In recent days, news of Saudi Arabia’s execution of the Shia leader Nimr al-Nimr, and the diplomatic clashes with Iran that followed, has often been accompanied by an explanation that, in simplified form, goes something like this: The schism between Sunni and Shia Islam is an ancient one, expressed today in part through the rivalry between Sunni Saudi Arabia and Shia Iran. Those two countries are intractable enemies—“fire and dynamite,” as one Saudi journalist memorably described them. Their proxy battles and jockeying for leadership of the Muslim world have ravaged the Middle East and, as has been vividly illustrated this week, could yet ravage it further.

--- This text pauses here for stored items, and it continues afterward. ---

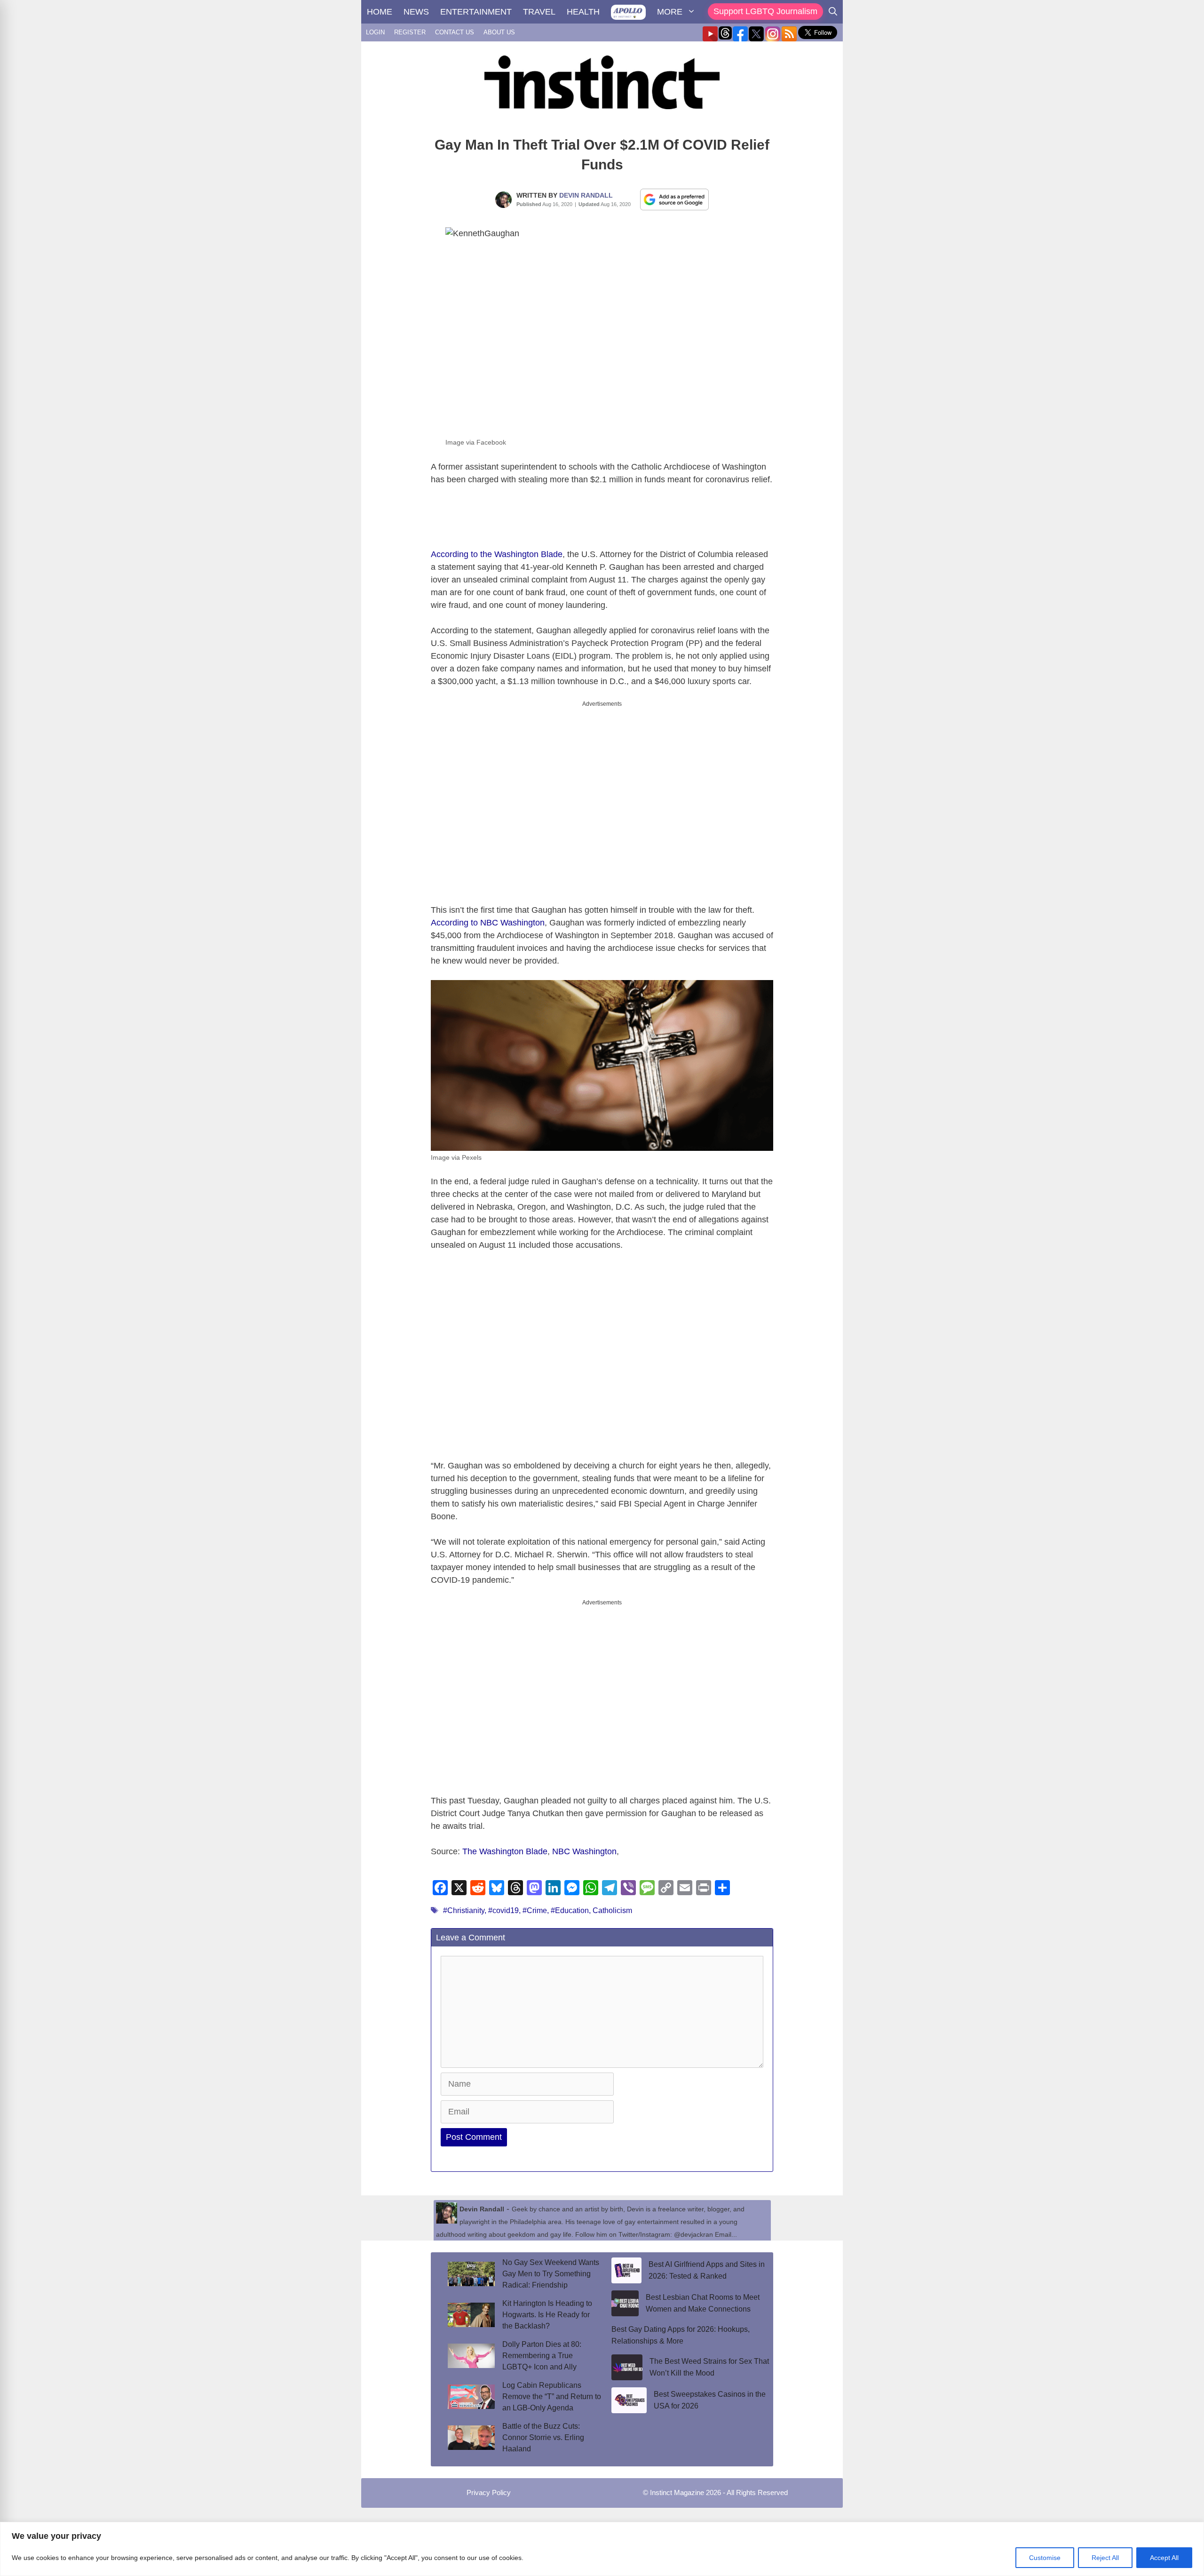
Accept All (1164, 2557)
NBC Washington (584, 1851)
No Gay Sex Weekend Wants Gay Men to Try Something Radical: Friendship (550, 2273)
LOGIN (375, 32)
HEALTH (583, 11)
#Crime (535, 1910)
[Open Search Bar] (833, 11)
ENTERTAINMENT (476, 11)
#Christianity (463, 1910)
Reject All (1105, 2557)
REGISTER (410, 32)
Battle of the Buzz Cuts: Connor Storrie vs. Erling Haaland (543, 2437)
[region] (602, 2549)
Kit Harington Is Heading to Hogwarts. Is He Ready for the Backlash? (547, 2314)
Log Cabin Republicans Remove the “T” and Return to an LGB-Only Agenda (551, 2396)
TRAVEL (539, 11)
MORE (669, 11)
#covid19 (503, 1910)
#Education (570, 1910)
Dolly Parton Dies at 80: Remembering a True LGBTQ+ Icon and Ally (541, 2355)
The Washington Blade (504, 1851)
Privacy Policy (489, 2492)
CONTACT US (454, 32)
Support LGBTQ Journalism (765, 11)
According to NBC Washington (488, 922)
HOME (379, 11)
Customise (1045, 2557)
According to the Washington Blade (496, 554)
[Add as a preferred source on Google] (674, 199)
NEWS (416, 11)
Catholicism (612, 1910)
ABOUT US (499, 32)
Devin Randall (586, 195)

Frederic Wehrey doesn’t buy that narrative. A scholar at the Carnegie Endowment for International Peace who researches identity politics in the Persian Gulf, Wehrey believes the execution of Nimr, rather than being the latest salvo in the Saudi-Iran shadow war, was primarily motivated by domestic politics in Saudi Arabia. Specifically, the Saudi royal family wanted to appease powerful Sunni clerics angered by the kingdom’s cooperation with the United States in the fight against ISIS, a Sunni jihadist group.

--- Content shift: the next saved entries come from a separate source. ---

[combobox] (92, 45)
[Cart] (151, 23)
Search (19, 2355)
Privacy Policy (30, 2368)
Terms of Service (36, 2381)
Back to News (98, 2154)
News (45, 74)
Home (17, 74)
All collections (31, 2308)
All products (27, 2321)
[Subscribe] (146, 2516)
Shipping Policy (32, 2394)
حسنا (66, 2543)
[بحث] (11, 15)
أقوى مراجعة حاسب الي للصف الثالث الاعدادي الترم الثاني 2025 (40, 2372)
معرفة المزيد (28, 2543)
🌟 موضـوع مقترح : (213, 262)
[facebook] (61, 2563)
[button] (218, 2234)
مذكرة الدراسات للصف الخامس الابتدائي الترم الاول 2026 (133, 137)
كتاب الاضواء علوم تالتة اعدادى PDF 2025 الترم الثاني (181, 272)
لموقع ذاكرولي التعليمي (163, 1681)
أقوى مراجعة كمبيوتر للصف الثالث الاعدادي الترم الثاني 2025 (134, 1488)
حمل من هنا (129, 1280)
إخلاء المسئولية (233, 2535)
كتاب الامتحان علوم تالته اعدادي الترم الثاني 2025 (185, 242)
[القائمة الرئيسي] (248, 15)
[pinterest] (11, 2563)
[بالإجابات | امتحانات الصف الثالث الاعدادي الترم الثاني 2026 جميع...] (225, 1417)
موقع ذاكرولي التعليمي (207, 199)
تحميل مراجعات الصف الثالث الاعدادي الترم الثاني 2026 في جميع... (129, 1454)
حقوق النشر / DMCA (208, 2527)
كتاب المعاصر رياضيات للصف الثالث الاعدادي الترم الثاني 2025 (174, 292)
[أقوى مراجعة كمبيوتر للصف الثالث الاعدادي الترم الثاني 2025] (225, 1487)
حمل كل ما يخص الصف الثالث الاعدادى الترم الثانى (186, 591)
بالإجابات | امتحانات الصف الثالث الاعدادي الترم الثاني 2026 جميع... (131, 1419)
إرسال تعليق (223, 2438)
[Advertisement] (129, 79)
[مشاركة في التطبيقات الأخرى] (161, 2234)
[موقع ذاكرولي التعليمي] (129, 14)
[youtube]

Nimr, Wehrey pointed out in an interview, was executed along with dozens of Sunni jihadists. To Wehrey’s knowledge, the Shia cleric never called for armed insurrection against the state (as the state alleged he did). But Nimr’s biting condemnations of the royal family made him an “easy target for the House of Saud to throw in and dispose of, and they could say to their Sunni constituents, ‘Look, we’re not being soft on Iran, we’re not abandoning the Sunnis even though we’re fighting ISIS.’” (Wehrey, who in 2013 visited the village in Saudi Arabia’s Eastern Province where Nimr preached until his arrest in 2011, characterized the cleric as a “populist” who didn’t appear to be a full-throated supporter of Iran. Nimr, he said, advocated not just an end to discrimination against Saudi Arabia’s minority Shiites, but also economic development for the downtrodden community where he worked.)